Chapter Fifteen

Bart was a card. He never stopped kidding around, playing jokes on people.

One day he put salt in the sugar bowl in the nurses’ office.

Another time he put a whoopee cushion on the head nurse’s chair. We all heard the loud noise when she sat down. Our laughter rang out through the ward. The head nurse, Shirley, came out of the office with a priceless expression on her face, both angry and amused.

“You kids,” she said. “You kids are going to be the death of me.”

Then she laughed.

Then there was the time Bart got his hands on one of those fake rubber puddles of vomit and put it beside the bed. The nurse got very upset when she saw it and rushed to get another nurse. When they figured out the joke they laughed and hugged and kissed Bart.

“We can use a few laughs around here,” Rachel said.

Bart was as much a ladies’ man with the nurses as he was with the girls. He was always gliding up to one of them and starting an intimate conversation. He tried to hold their hands, but they would put him off with with a smile. “You’re a little young for me, Bart.”

This never deterred him. “That shouldn’t stop us,” he argued. “I can show you things you’ve never imagined.”

Within a very few days he had a girlfriend of his own, Judy Hagerdorn. She was about 11 and had precocious curves. Bart was seduced by that immediately. He was always in intent conversation with her, walking around the ward with his arm around her, which was hilarious, because she was a foot taller than he was. He wrote endless notes to her, which ended up scattered across her bed like confetti.

Judy was a pretty stupid girl. I think, when no one was looking, like late at night, Bart took some sexual liberties with her. He would come over to me the next day and say, “Judy and I got it on last night.”

He was very generous about her. “You can make her if you want,” he told me. “I’ll let her know in advance. She’s ready, willing and able. You can put your hand inside her pants and she won’t say anything.”

I thought of Casey. I did, after all, have some experience with the opposite sex. But I was too shy to do what Bart suggested. I just smiled when I went by Judy’s bed, and occasionally hung out with her awhile.

Bart’s final coup was when he ordered a Strip-o-Gram for the ward.

At five o’clock one evening a woman arrived, dressed in a raincoat, her hair tied back in a bun. She asked for Max Robinson. The nurse told her the ward was sterile, so she would have to put on a mask.
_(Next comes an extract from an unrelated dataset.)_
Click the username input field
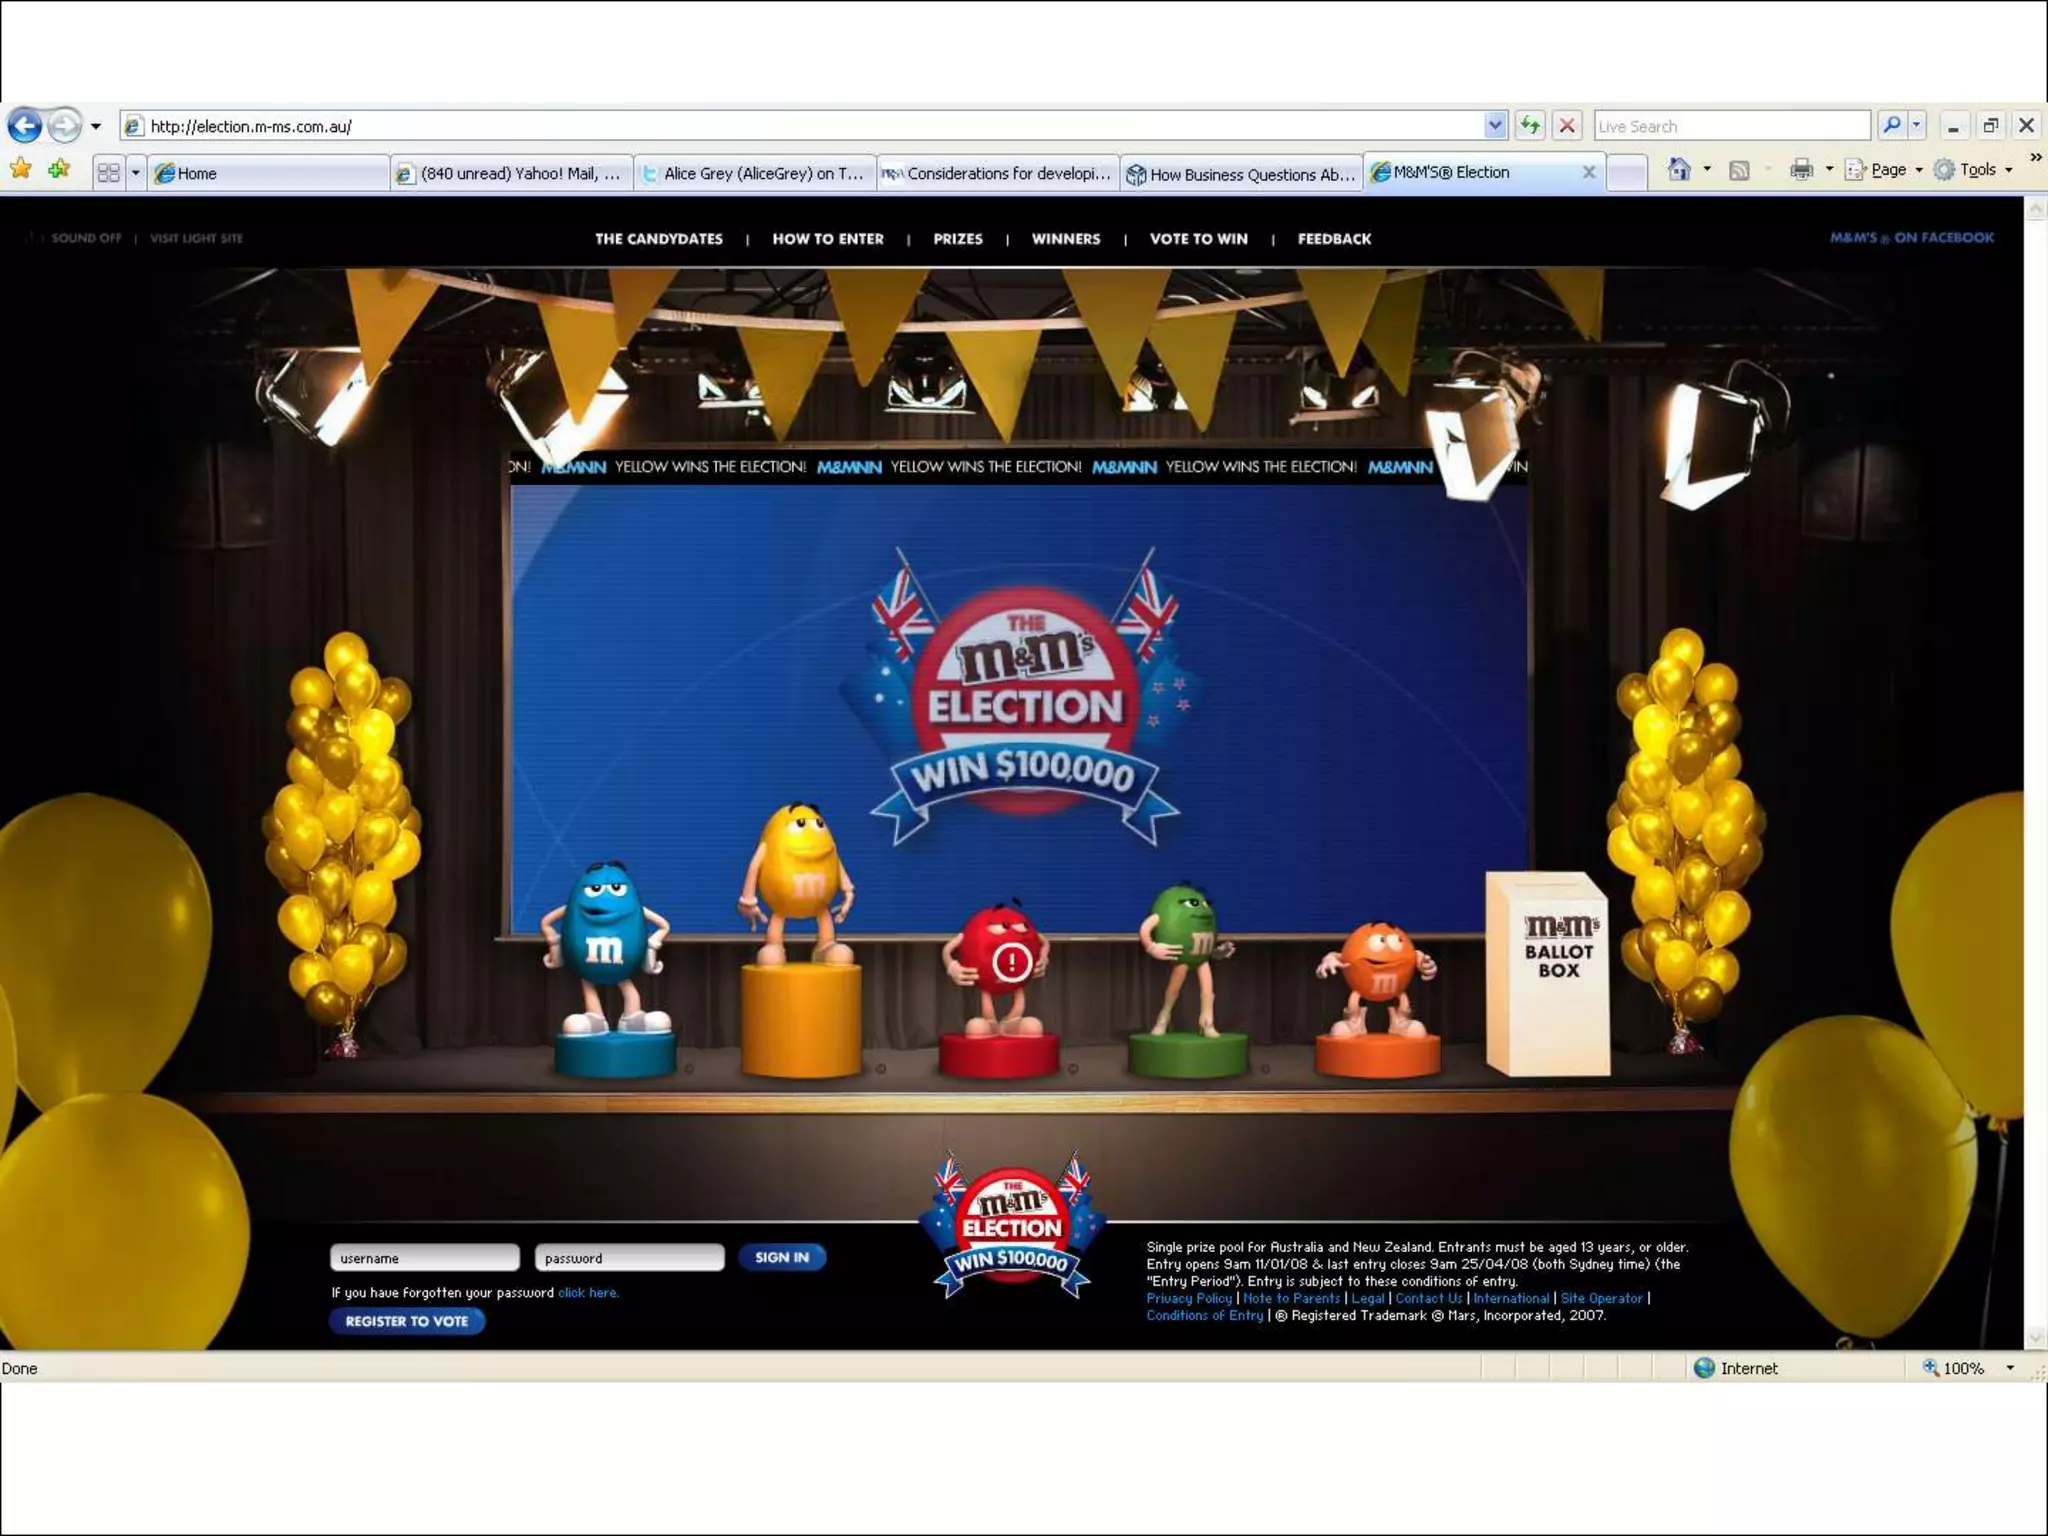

With the mask on the woman came to my bed, threw off the raincoat and undid her hair. She was wearing only spangled panties and a bra with tassels. She had a little CD player that made music. She was bumping and grinding and caressing me when the security guys came in and made her leave. Everybody was laughing, including the security guys.

“I think I see the fine Italian hand of Mr. Bart Levy here,” said Shirley.

But most of all, Bart was always trying to escape.

“This place can’t hold me,” he told me. “I’m getting out of here. I’m going to go to Key West to a place I know where they’ll never find me.”

I tried to ask him wordlessly why he wanted to escape.

“If I stay here, I’ll die,” he said. “This place is the jumping-off point for death. If you don’t escape, you’ll die.”

I sensed that underneath his bravado he was terrified of the leukemia and the possibility of death.

“You’re coming with me,” he said. “Just wait. When the right moment comes. You’ll love Key West. They have hurricanes there every year. My cousin lives there. She’ll take us in and hide us. She’s a good sport.”

I chose not to think of this plan as unrealistic. I needed a light at the end of the tunnel, a reason to hope. What Bart proposed might never happen, but it was better than death.